そのため、特に適応能力が低下しつつあるシニア期のアスリートにとっては、そのやり方に注意が必要です。
③ブロックピリオダイゼーションの活用
先述のピリオダイゼーションの考え方では、「トレーニングでやるべきこと」が増え過ぎて、かえってオーバートレーニングになってしまう危険性があることや、長期的な計画が必要なことから、トレーニングの評価修正が途中で行いづらいというデメリットがありました。
これを改善させようとしたのが「ブロックピリオダイゼーション」という考え方です。
このブロックピリオダイゼーションでは、トレーニングの適応を互いに相殺してしまい得る要素は切り離して、トレーニング残存効果の高いものから積み上げて、中期的なスパンでパフォーマンス向上を図ろうとするものです。具体的には以下の図のようなイメージです。


トレーニングの適応を互いに相殺ってどういうこと?
2〜4週間かけて、パフォーマンスの土台となる要素を集中して高めます。この時、筋力トレーニングと持久トレーニングなど、互いのトレーニング効果を相殺してしまい得るものは並行させずに、トレーニング目標は極力少なくしておくことが重要です。
その後2〜4週間かけて、その土台を改良、そのまた2〜4週間かけて、パフォーマンスの発揮につなげていく考え方です。

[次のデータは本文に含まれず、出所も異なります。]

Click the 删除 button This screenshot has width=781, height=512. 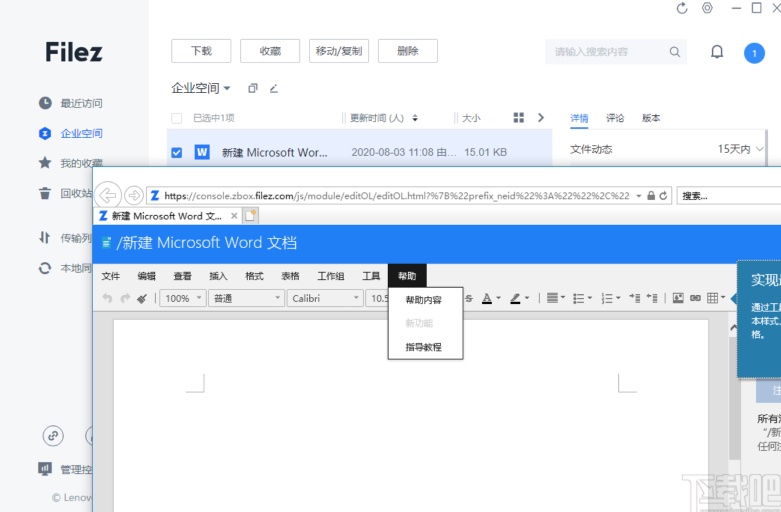pyautogui.click(x=407, y=51)
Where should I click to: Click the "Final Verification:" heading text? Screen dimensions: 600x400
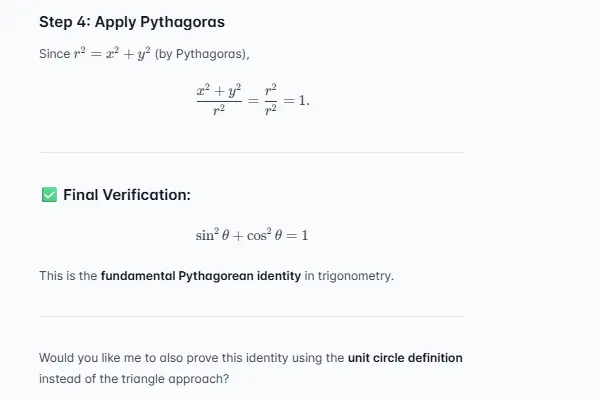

その他、トレーニングの評価・修正が行いやすいこと、年間通して高いパフォーマンスが求められる競技種目、またはそのような個人の状況に向いていることなどのメリットがあります。
④食事と停滞期
当然、食事内容はトレーニングの進捗状況を大きく左右します。特に筋肉量・筋力UPを図りたい場合は、食事によるエネルギー摂取量が少ないと、トレーニング効果がほぼ上がらないことがあります。

また、トレーニングによって酷使した組織を回復させるためにも、エネルギーが必要になります。そのためには運動によるエネルギー量以外の、基礎代謝に回せるエネルギー量をどれだけ確保できるかが重要です。これらが少ないと、トレーニングからの回復が追いつかず、結果としてトレーニングによる能力向上が頭打ちしてしまいます。
一方で、身体を絞る場合は、トレーニング量を増やす以外に、どうしても摂取エネルギー量を制限する必要が出てきます。その場合、トレーニングからの回復はどうしても遅れやすくなってしまいます。極端な減量はせずに、トレーニングが確実に積める状況を作り出すことを最優先にして、食事量やトレーニング内容を検討してみるべきです。
⑤睡眠と停滞期
睡眠不足はスポーツのパフォーマンスを大きく低下させます。1日の断眠が、血中アルコール濃度0.05〜0.10%のほろ酔い状態と同様の注意力低下を招くといったほどです。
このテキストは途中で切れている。